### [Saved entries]
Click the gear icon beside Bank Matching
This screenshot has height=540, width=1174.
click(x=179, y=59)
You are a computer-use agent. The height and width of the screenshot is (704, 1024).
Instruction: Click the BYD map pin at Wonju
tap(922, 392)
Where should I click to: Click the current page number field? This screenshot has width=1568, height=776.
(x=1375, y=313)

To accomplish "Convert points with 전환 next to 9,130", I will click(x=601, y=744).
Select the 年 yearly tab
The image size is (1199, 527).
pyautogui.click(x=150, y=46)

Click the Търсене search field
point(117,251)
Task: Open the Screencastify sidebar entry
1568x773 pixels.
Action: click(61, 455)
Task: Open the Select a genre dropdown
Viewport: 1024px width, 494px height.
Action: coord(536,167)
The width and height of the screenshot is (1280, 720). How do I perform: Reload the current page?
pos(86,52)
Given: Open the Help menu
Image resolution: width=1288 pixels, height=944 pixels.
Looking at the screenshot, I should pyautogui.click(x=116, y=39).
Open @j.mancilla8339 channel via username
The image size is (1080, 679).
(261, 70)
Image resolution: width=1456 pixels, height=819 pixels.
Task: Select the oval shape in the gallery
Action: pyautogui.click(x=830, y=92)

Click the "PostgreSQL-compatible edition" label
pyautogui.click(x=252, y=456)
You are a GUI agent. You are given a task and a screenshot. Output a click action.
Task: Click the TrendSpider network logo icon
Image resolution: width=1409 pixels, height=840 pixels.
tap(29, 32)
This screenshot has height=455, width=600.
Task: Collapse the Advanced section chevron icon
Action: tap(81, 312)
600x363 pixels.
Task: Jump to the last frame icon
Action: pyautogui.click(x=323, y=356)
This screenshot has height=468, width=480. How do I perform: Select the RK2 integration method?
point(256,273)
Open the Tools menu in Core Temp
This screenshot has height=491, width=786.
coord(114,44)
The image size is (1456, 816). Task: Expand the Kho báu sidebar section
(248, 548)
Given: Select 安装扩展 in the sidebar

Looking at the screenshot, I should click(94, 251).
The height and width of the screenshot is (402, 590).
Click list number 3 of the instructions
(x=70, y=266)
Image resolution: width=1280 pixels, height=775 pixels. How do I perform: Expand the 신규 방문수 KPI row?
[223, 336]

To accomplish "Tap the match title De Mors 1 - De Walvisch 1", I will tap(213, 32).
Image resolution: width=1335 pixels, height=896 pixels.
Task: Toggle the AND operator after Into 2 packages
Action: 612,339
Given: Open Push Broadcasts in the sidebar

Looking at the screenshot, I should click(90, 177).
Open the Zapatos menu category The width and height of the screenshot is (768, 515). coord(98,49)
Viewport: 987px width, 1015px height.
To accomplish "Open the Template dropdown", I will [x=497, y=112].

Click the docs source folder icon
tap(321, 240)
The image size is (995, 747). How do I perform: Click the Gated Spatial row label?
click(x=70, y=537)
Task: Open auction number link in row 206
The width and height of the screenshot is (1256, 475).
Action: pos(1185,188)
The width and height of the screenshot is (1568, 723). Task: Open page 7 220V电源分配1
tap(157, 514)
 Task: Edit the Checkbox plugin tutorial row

### [DIRECTIVE]
Repeat the lines from the line containing "You are a GUI" to the line containing "click(x=70, y=537)" verbatim, including both of those lines.

### [CORRECT RESPONSE]
You are a GUI agent. You are given a task and a screenshot. Output a click action.
Task: Click the TrendSpider network logo icon
Image resolution: width=1409 pixels, height=840 pixels.
tap(29, 32)
This screenshot has height=455, width=600.
Task: Collapse the Advanced section chevron icon
Action: tap(81, 312)
600x363 pixels.
Task: Jump to the last frame icon
Action: pyautogui.click(x=323, y=356)
This screenshot has height=468, width=480. How do I perform: Select the RK2 integration method?
point(256,273)
Open the Tools menu in Core Temp
This screenshot has height=491, width=786.
coord(114,44)
The image size is (1456, 816). Task: Expand the Kho báu sidebar section
(248, 548)
Given: Select 安装扩展 in the sidebar

Looking at the screenshot, I should click(94, 251).
The height and width of the screenshot is (402, 590).
Click list number 3 of the instructions
(x=70, y=266)
Image resolution: width=1280 pixels, height=775 pixels. How do I perform: Expand the 신규 방문수 KPI row?
[223, 336]

To accomplish "Tap the match title De Mors 1 - De Walvisch 1", I will tap(213, 32).
Image resolution: width=1335 pixels, height=896 pixels.
Task: Toggle the AND operator after Into 2 packages
Action: 612,339
Given: Open Push Broadcasts in the sidebar

Looking at the screenshot, I should click(90, 177).
Open the Zapatos menu category The width and height of the screenshot is (768, 515). coord(98,49)
Viewport: 987px width, 1015px height.
To accomplish "Open the Template dropdown", I will [x=497, y=112].

Click the docs source folder icon
tap(321, 240)
The image size is (995, 747). How do I perform: Click the Gated Spatial row label?
click(x=70, y=537)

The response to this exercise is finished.